Sure enough I have my surgery a few days later, and ten days after I get the results back and thank Lucifer there is no malignant cells, I get the all clear.
And it is interferon for me.
It is a head game, melanoma.
You have to believe you are doing something good for yourself in combating disease.
That is a part of treatment.
It's not over when you finish taking the drug- a whole new chapter begins.
Life after treatment, wondering what it did, if it worked and killed all of it...
These are things I think about.
Wow, that was an emotional garbage dumping, I feel much better.
I now have unloaded my misery on to others.
Heheheh.
So that's what's inside my bag of angries, everyone gets a bag full from time to time, or all the time.... everyone is different. I just happen to have a bag full today, and felt like telling all you fine readers of mine.
Now, for some CATS and other dumb shit!
Princess Sabbie sleeps where she pleases.
Salem, black as night
Now I hate to admit this but I have a strange attraction to Joe Elliot when he sings "pour some sugar on me".... uhhhh.....
But really, how badass is he with his band tank top on stage sweating like a beast. I will admit to be a Def Leppard fan, though I do enjoy the joke:
What has nine arms and sucks?
DEF LEPPARD
HAHAHAHAHA
I am actually laughing right now. That is always funny to me.
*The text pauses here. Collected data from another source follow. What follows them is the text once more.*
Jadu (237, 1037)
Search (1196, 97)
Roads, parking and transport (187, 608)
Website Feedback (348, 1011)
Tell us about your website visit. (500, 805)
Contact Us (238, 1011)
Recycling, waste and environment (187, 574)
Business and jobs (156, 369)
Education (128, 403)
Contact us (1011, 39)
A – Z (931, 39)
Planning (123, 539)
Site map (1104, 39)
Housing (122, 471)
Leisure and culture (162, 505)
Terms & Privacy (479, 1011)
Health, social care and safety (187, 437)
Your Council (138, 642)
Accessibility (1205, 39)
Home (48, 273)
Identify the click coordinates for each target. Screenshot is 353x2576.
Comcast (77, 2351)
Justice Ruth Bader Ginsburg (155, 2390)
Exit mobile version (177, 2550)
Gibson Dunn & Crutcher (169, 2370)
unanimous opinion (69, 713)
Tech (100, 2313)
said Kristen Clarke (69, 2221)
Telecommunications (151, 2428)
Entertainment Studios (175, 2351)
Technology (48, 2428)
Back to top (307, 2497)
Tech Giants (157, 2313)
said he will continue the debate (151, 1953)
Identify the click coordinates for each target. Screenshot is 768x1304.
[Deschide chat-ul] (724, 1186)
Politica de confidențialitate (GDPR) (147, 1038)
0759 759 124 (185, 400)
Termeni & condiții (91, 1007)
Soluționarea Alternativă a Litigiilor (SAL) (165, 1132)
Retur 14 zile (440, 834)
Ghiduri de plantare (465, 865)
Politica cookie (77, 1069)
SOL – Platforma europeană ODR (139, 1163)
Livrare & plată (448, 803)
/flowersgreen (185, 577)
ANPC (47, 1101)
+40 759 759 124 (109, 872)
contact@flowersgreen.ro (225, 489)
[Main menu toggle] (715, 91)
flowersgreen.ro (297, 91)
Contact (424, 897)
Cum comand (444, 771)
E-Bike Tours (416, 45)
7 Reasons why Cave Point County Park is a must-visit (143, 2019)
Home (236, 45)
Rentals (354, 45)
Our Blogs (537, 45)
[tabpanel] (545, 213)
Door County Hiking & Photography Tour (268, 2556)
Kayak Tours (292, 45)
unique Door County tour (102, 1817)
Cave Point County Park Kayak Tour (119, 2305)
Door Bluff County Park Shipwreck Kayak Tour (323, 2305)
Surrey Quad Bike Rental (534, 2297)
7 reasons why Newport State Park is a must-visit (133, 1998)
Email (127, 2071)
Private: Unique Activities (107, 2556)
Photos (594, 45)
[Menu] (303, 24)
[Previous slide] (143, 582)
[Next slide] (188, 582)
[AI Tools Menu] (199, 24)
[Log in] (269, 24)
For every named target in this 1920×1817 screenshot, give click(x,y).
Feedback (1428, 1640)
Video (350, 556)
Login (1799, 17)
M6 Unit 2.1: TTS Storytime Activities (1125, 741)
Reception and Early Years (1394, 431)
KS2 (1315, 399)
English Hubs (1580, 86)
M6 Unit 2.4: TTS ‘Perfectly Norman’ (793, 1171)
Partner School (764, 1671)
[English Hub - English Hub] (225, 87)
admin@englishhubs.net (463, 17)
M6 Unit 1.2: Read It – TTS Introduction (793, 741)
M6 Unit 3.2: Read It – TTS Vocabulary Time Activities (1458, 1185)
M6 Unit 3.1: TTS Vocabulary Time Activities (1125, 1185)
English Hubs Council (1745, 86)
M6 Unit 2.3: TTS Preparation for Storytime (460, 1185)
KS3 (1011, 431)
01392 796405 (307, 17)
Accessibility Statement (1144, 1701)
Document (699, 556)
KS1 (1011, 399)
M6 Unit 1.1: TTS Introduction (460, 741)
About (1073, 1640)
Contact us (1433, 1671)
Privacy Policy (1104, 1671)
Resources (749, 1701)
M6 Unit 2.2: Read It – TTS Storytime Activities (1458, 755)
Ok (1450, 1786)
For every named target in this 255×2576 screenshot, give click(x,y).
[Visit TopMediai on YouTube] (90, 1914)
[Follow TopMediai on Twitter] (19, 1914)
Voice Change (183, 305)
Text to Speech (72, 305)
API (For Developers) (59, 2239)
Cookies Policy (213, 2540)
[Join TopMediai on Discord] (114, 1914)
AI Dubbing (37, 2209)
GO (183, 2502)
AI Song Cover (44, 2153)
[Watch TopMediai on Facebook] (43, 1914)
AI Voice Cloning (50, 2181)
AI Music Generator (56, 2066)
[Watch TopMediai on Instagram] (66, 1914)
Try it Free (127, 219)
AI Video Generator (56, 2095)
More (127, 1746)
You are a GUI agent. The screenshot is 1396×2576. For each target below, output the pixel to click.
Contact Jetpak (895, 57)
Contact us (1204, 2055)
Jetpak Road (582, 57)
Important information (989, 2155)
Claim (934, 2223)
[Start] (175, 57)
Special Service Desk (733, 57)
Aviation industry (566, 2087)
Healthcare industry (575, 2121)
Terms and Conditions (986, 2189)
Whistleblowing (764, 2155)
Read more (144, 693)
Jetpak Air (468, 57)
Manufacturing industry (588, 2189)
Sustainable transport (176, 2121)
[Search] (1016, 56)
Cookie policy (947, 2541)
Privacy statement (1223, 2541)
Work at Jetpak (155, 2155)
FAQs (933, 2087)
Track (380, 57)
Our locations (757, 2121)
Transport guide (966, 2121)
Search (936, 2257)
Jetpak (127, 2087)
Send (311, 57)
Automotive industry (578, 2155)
I am watching hoarders right now, and of course these houses are extreme cases of sick people who have dead animals swallowed up by the hoard, with some absolutely horrifying messes and this is not me, I assure you. But I will admit to having some hoarding tendencies. For example I have a hard time parting with dishes, cups, mugs, stuff like that. I refuse to part with the old mugs my parents gave me I used as a child. Matt forced me to part with some, and it wasn't easy. I probably only wanted to part with four or so, and did give away a few more in the end but it wasn't easy. I have sentimental feelings attached to my dishes. Matt and I got all kinds of nice plates and bowls and mugs for our wedding gifts but I didn't want to part with my Grandma's old plates.
Hmm... dish hoarder.
There are worse things I suppose.
-E.
4 comments:
Seeing as your are feelin über shitty I can forgive you got stealing my bag of angries. ;)
Chemo-sabi is coming soon my pretty. Sooooon
Got = for :P
I did steal your bag of angries. Consider it a compliment. loves ya. ;)
i have several bags of angry. SEVERAL. i know i shouldn't really complain because none of them contain cancer, but i'm with you on feeling like everything can fuck off. <3
i was a kitchenware hoarder too. a few months ago i got rid of THREE huge boxes of glasses and junk and it felt so good. bear's collections multiply in the night, so anything i can get out of here the better!